DATA SUPPLIED ::
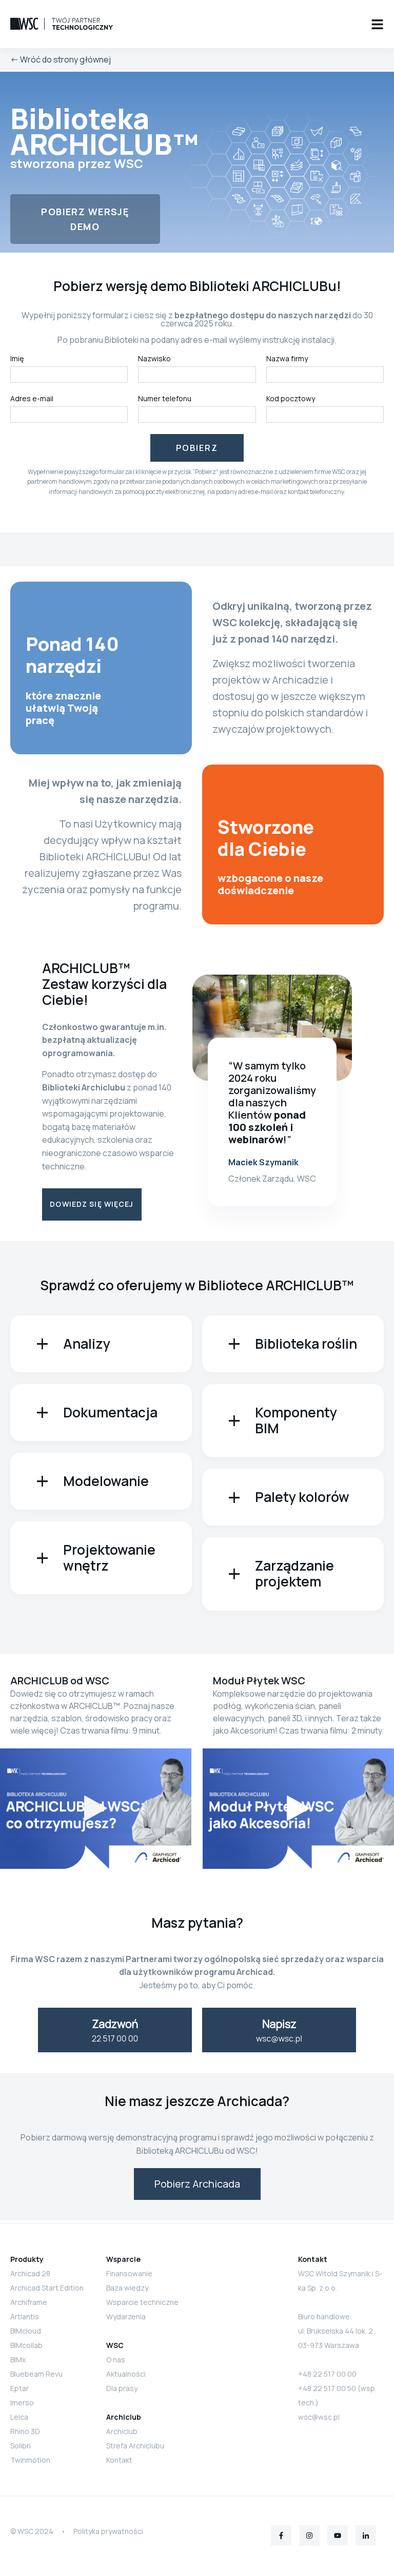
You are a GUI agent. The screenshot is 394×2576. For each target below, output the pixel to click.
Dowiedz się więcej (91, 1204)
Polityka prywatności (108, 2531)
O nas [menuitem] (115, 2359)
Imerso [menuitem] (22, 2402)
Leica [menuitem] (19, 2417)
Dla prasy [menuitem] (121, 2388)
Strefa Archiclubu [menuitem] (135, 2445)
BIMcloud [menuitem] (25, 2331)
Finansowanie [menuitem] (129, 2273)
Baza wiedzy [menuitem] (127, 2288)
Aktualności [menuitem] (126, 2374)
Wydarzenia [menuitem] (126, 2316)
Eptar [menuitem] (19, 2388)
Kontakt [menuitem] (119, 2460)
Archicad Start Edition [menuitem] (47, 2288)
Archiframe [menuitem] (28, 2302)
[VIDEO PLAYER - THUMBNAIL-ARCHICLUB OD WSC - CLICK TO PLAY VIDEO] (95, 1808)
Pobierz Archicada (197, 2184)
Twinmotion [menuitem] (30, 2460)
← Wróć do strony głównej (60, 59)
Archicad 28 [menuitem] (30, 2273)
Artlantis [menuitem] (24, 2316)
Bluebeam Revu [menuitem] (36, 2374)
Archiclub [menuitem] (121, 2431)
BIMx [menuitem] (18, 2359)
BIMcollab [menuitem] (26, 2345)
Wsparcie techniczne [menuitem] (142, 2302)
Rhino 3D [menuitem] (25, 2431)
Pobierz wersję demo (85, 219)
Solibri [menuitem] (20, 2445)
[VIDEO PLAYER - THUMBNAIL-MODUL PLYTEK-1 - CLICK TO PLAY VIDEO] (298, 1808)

YOUR TASK :: Starting with the line above that holds "Bluebeam Revu [menuitem] (36, 2374)" and stopping with the line that holds "Solibri [menuitem] (20, 2445)", reproduce each line exactly, omitting all other lines.

ANSWER SECTION ::
Bluebeam Revu [menuitem] (36, 2374)
Archiclub [menuitem] (121, 2431)
BIMx [menuitem] (18, 2359)
BIMcollab [menuitem] (26, 2345)
Wsparcie techniczne [menuitem] (142, 2302)
Rhino 3D [menuitem] (25, 2431)
Pobierz wersję demo (85, 219)
Solibri [menuitem] (20, 2445)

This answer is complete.